YOUR ASSIGNMENT :: Every line from the one with "Select the count cell showing 697" through the final line of the data below goes in the answer, copied exactly. Pictures do not.

Saved entries ::
_ _ _ _

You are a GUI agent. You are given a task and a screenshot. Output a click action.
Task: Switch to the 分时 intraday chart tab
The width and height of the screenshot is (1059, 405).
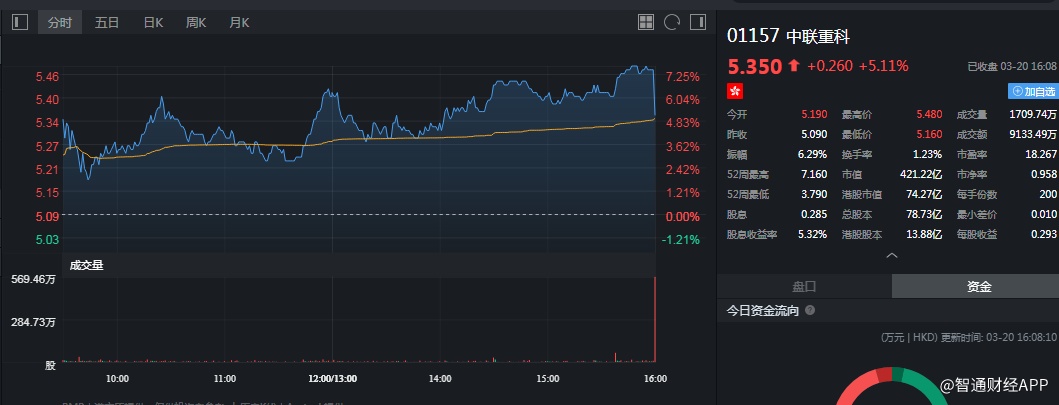click(60, 22)
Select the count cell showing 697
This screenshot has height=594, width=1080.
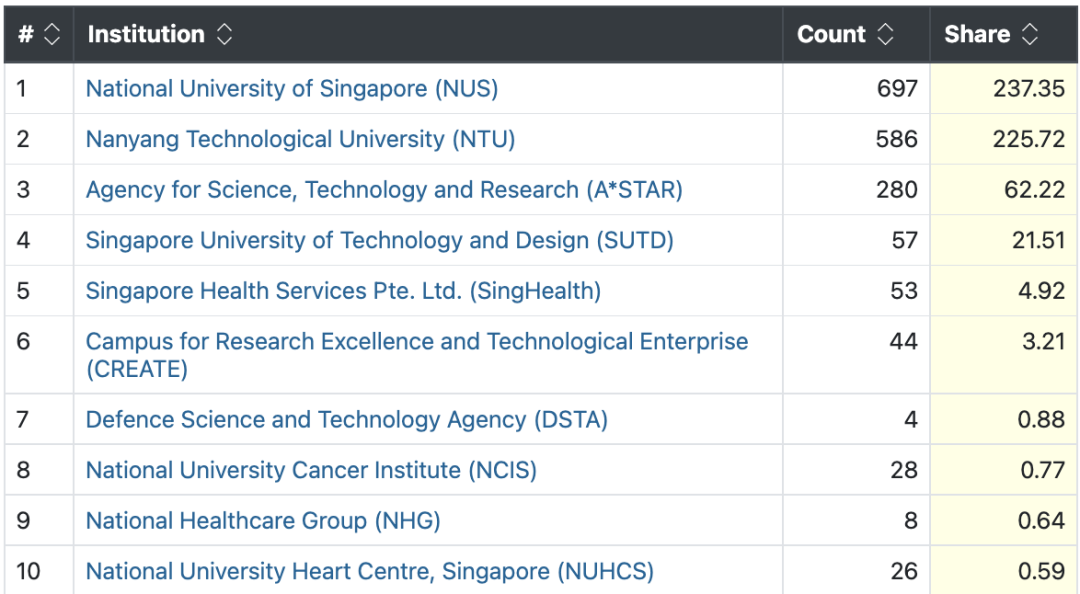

_ _ _ _

ANSWER BOX ::
Select the count cell showing 697
This screenshot has height=594, width=1080.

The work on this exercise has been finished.